**What to do**
1/ Answer these questions using the excerpt on capitalism reform:
(a) Which publication is the article from?
(b) How many business and government leaders has the writer of the article met with?
(c) According to McKinsey research, how long does it take to invest in and build a profitable new business?
2/ Carry on the excerpt on capitalism reform from the point where it stops.

**Excerpt to read**
□ □ □ □ □
Interesting article from the Harvard Business Review…

I think it’s a little optimistic to think Business and Capitalism will reform themselves…

His suggestions seem to be to go back to the way we were…

What are the odds of that happening without Governmental reform and public outrage?

Not likely to happen as long as the Corporations own the Government….

Why reform when you can rig the system to your benefit?

In an ongoing effort that started 18 months ago, I’ve met with more than 400 business and government leaders across the globe. Those conversations have reinforced my strong sense that, despite a certain amount of frustration on each side, the two groups share the belief that capitalism has been and can continue to be the greatest engine of prosperity ever devised—and that we will need it to be at the top of its job-creating, wealth-generating game in the years to come. At the same time, there is growing concern that if the fundamental issues revealed in the crisis remain unaddressed and the system fails again, the social contract between the capitalist system and the citizenry may truly rupture, with unpredictable but severely damaging results.

Most important, the dialogue has clarified for me the nature of the deep reform that I believe business must lead—nothing less than a shift from what I call quarterly capitalism to what might be referred to as long-term capitalism. (For a rough definition of “long term,” think of the time required to invest in and build a profitable new business, which McKinsey research suggests is at least five to seven years.) This shift is not just about persistently thinking and acting with a next-generation view—although that’s a key part of it. It’s about rewiring the fundamental ways we govern, manage, and lead corporations. It’s also about changing how we view business’s value and its role in society.
□ □ □ □ □
**Data shown**
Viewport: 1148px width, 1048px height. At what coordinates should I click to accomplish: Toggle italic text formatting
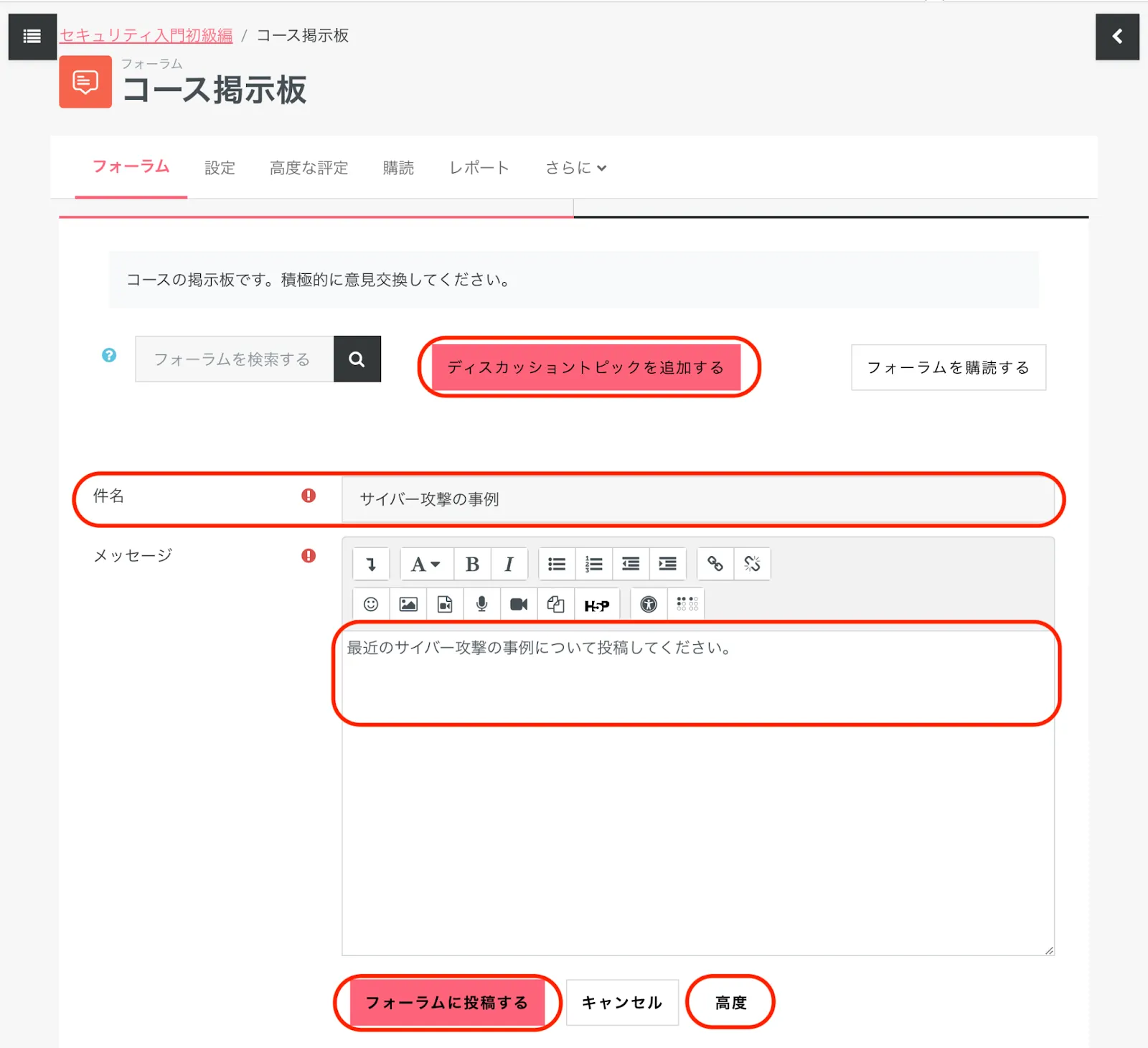[x=509, y=565]
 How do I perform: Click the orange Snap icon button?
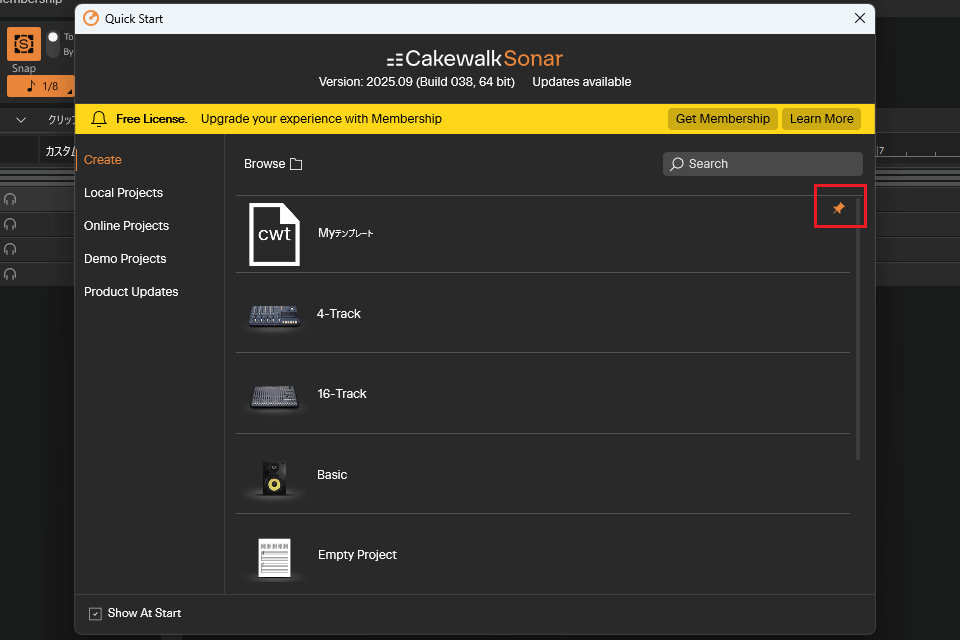pyautogui.click(x=24, y=45)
□ □ □ □ □
**Responses**
1/
(a) The Harvard Business Review.
(b) More than 400.
(c) At least five to seven years.

2/
There are three essential elements of the shift. First, business and finance must jettison their short-term orientation and revamp incentives and structures in order to focus their organizations on the long term. Second, executives must infuse their organizations with the perspective that serving the interests of all major stakeholders—employees, suppliers, customers, creditors, communities, the environment—is not at odds with the goal of maximizing corporate value; on the contrary, it’s essential to achieving that goal. Third, public companies must cure the ills stemming from dispersed and disengaged ownership by bolstering boards’ ability to govern like owners.

via Capitalism for the Long Term – Harvard Business Review.